Wow that's terrible. I just tested it on windows and can reproduce that it's almost twice as slow as on Linux.
Replacing the default allocator with mimalloc gets me back to 1.6 seconds (versus the 1.8s to 2.1s that I get with Go).

Well, that's unfortunate. I guess this is hitting a pathological case in the windows system allocator.
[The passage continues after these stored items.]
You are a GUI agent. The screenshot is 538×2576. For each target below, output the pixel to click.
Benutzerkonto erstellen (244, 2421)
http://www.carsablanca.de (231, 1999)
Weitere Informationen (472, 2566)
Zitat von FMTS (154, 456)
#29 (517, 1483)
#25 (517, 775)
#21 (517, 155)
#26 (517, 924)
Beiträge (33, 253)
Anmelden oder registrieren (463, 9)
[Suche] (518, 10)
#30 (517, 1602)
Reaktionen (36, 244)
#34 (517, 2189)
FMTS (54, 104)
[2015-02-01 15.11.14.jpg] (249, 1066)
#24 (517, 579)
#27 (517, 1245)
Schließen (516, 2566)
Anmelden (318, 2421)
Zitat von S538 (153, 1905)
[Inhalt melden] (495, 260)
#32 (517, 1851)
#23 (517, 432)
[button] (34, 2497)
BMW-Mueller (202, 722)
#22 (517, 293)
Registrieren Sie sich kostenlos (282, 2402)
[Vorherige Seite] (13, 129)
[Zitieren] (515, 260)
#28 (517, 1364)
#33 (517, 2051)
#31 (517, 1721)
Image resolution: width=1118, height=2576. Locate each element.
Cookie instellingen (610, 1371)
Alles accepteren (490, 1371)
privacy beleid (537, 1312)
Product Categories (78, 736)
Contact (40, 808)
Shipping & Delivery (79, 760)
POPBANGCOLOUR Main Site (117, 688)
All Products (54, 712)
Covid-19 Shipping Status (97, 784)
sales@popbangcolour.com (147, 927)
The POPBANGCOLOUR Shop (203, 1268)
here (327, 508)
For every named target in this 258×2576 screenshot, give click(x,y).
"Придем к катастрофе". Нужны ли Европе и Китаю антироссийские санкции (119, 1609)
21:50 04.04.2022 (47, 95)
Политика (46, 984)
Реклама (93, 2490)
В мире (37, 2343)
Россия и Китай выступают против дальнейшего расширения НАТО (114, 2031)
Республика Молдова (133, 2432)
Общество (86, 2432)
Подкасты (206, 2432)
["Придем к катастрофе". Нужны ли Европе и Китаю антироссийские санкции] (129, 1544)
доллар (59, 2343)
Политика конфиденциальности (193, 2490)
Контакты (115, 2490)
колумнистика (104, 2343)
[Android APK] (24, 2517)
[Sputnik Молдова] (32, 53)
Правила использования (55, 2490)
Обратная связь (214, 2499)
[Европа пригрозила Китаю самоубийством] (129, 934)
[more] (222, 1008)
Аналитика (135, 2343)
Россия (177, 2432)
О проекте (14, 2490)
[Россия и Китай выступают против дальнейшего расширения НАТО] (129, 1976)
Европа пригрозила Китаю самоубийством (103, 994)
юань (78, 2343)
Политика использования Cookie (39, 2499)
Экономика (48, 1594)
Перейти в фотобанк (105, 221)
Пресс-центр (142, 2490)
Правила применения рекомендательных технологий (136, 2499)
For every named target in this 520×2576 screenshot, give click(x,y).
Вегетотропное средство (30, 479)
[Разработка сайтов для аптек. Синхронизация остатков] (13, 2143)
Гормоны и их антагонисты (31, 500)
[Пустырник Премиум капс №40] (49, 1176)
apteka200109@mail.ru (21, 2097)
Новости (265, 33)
Minor notes on alloc behavior that might have an impact:

  • Reusing k as a buffer for write!ing into probably isn't going to do much, since you're immediately cloning the String afterwards anyway. (It might mean the string that's converted into the box is already tight and doesn't need to reallocate, though; I'm not sure.)
  • A 2x performance factor to Go on the same target is probably explainable by the Rust code having 2x the allocations. Go's GC will be able to share the strings between key and value in the map, whereas the Rust code gives each a separate allocation.
  • This (tiny strings as map key/values) is exactly the use case of a smart string which stores small strings (up to ~20 bytes) without a heap allocation. This would allow eliminating most of the allocation pressure in the code.

This seems to be an allocator-benchmark, so one nitpick: Rc<String> has two allocations: one for the Rc and one for the string-data. You should use Rc<str> instead. It is probably not possible to do this without copying (this from impl works, but copies).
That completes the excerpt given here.